TEXTE RETENU —
================

Illustration par DALL·E (+PJ)
Bonjour, nous sommes le 18 octobre 2023 et une petite vidéo glissée entre deux analysant et analysante. Je me rends à vos pressions que je dise quelque chose parce que je suis une personne de raison. Et vous me demandez « Pourquoi ne dites-vous rien sur la guerre au Moyen-Orient ? ».
Alors ce n’est pas que je ne dise rien puisque j’ai fait déjà, je crois, deux billets. Un en particulier attirant l’attention sur cette notion où ‘j’élabore un peu sur ce que Dominique Temple nous a dit sur la réciprocité. La réciprocité négative : la loi du talion, oeil pour oeil, dent pour dent. Tu fais ceci je te rends la pareille. La réciprocité positive qui vient historiquement plus tard ou est contemporaine puisque vous savez la loi salique, la loi des Francs est une sorte d’exemple de loi. Incarnant, rédigeant un texte qui est véritablement la loi du talion.
On avait déjà le christianisme et vous connaissez le message de Jésus-Christ disant : « Tends l’autre joue ! ». La réciprocité positive, on accorde un temps de réflexion : « Tu m’as frappé. En tout cas, je ne te rends pas ça tout de suite ». On va laisser la possibilité aux choses de s’apaiser. Mais il est dit, il est dit dans les Évangiles : « Tends l’autre joue », « Aime ton prochain comme toi-même ». « Si on t’a volé ton manteau, enquiers-toi si celui qui te l’a volé n’a pas besoin aussi de ton second manteau et dans ce cas là, donne-le lui ». On va très loin de ce côté-là, à l’intérieur du christianisme.

================

DONNÉES ENREGISTRÉES —
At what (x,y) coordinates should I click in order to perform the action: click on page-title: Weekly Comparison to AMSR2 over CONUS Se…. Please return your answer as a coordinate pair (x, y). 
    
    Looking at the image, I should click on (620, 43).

================

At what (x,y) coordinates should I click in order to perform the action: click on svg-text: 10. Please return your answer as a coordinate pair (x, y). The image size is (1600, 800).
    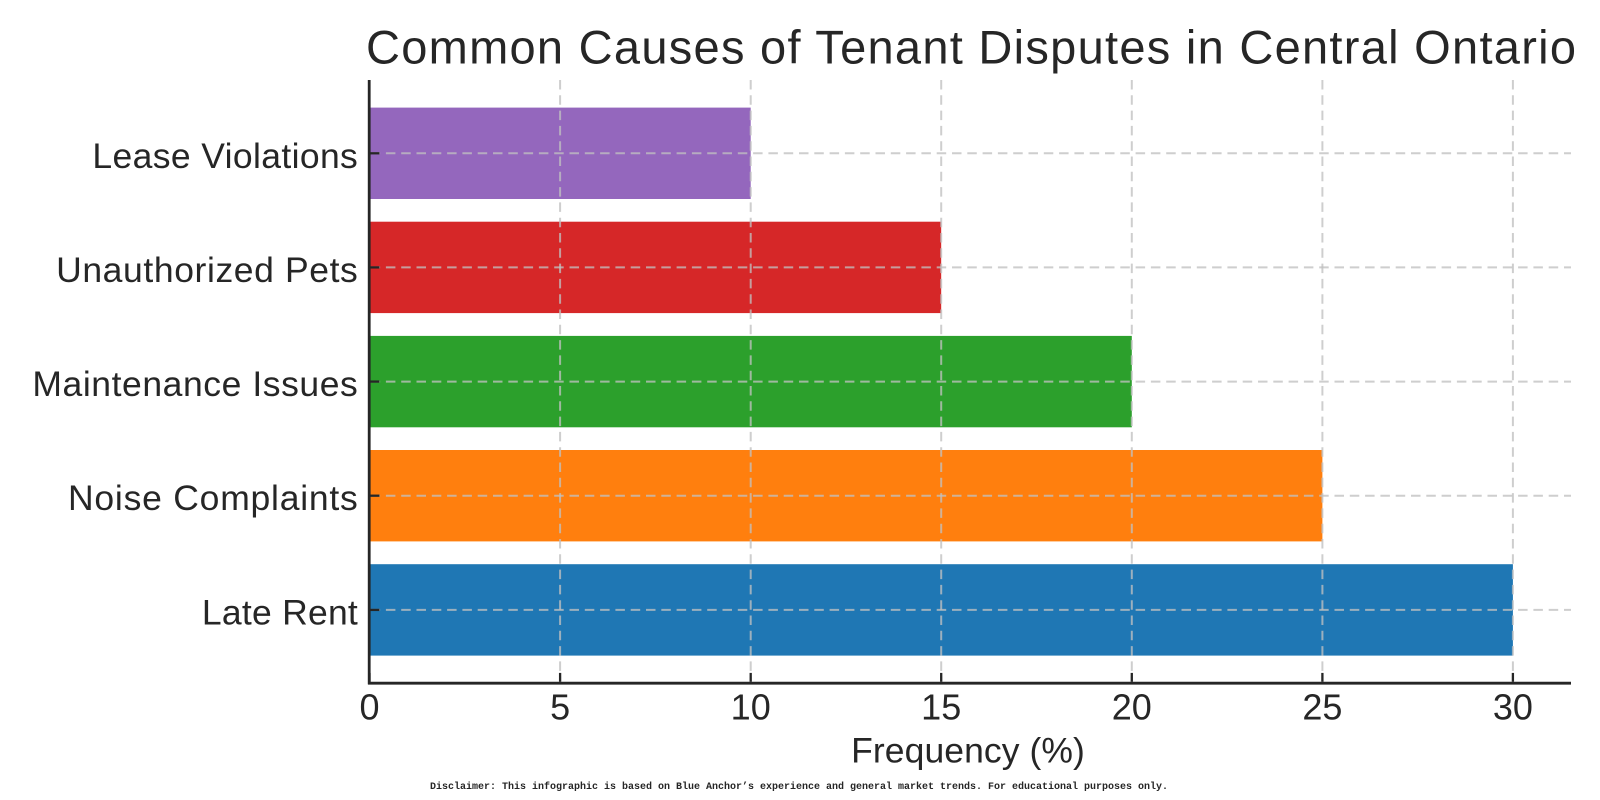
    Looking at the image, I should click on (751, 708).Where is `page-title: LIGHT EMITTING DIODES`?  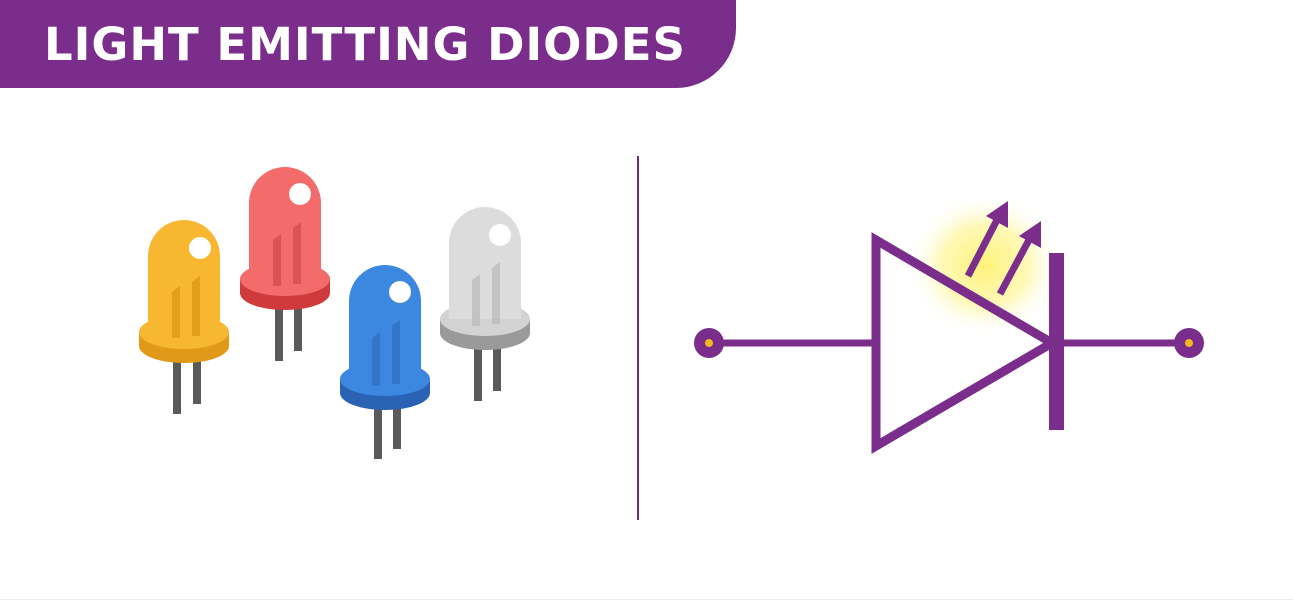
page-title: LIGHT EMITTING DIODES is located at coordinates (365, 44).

================

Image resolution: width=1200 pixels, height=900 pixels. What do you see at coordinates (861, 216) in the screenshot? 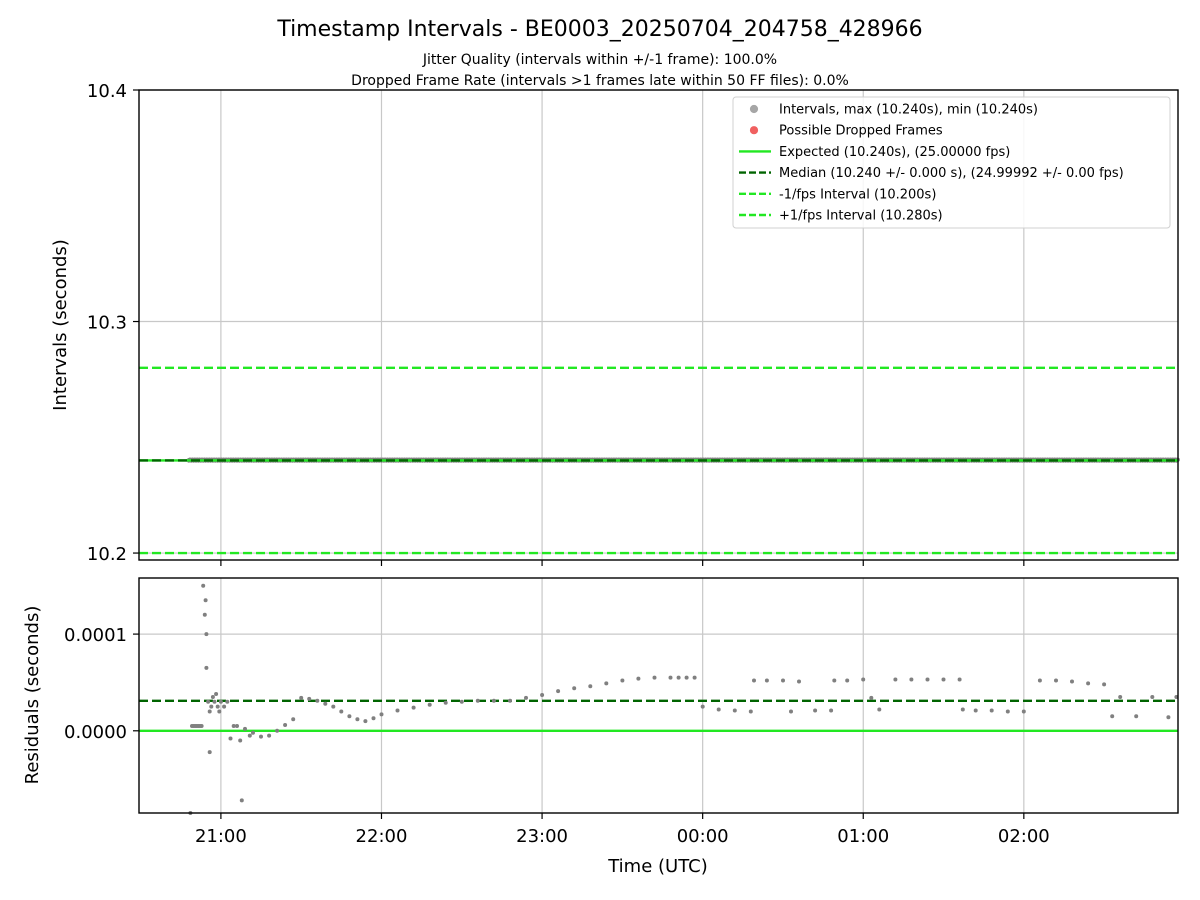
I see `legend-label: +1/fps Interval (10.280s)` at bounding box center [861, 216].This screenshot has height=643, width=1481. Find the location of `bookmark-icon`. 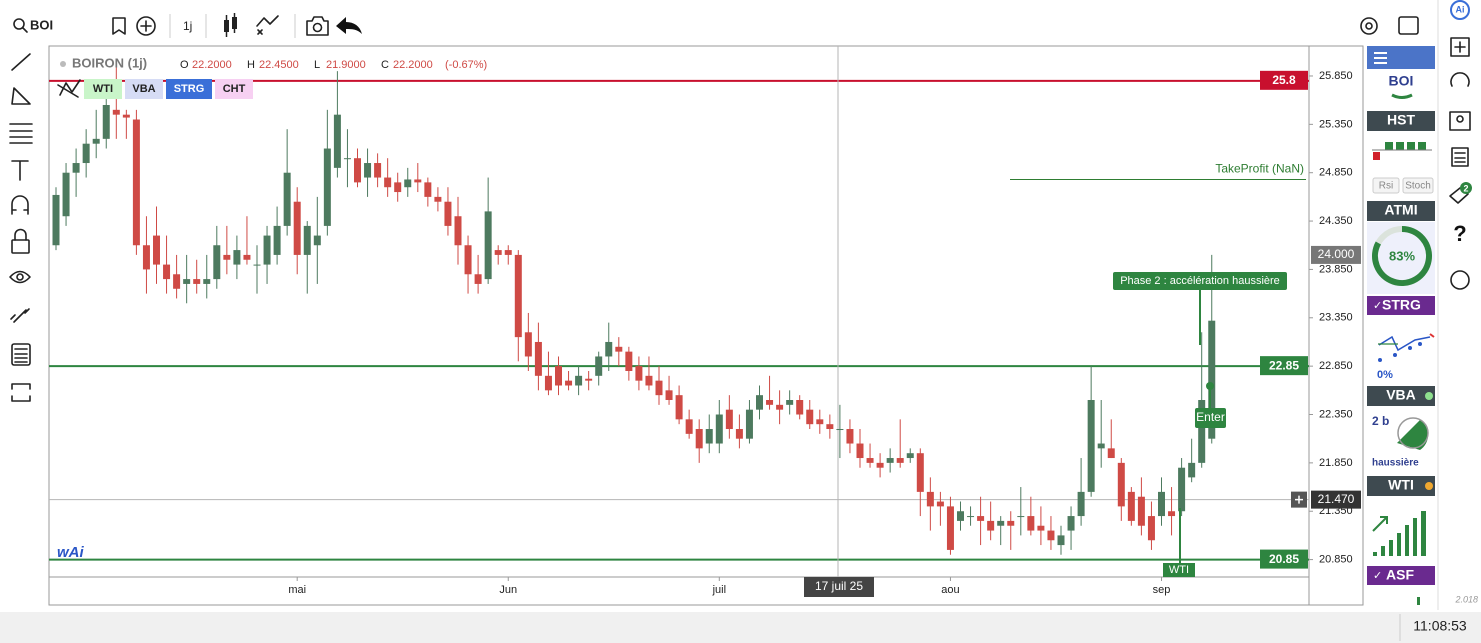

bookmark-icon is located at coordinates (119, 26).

================

CONSIGNE — Recopiez sans rien changer le passage du texte sur la réciprocité qui va de « On avait déjà » jusqu'à « l’intérieur du christianisme. ».

RÉPONSE —
On avait déjà le christianisme et vous connaissez le message de Jésus-Christ disant : « Tends l’autre joue ! ». La réciprocité positive, on accorde un temps de réflexion : « Tu m’as frappé. En tout cas, je ne te rends pas ça tout de suite ». On va laisser la possibilité aux choses de s’apaiser. Mais il est dit, il est dit dans les Évangiles : « Tends l’autre joue », « Aime ton prochain comme toi-même ». « Si on t’a volé ton manteau, enquiers-toi si celui qui te l’a volé n’a pas besoin aussi de ton second manteau et dans ce cas là, donne-le lui ». On va très loin de ce côté-là, à l’intérieur du christianisme.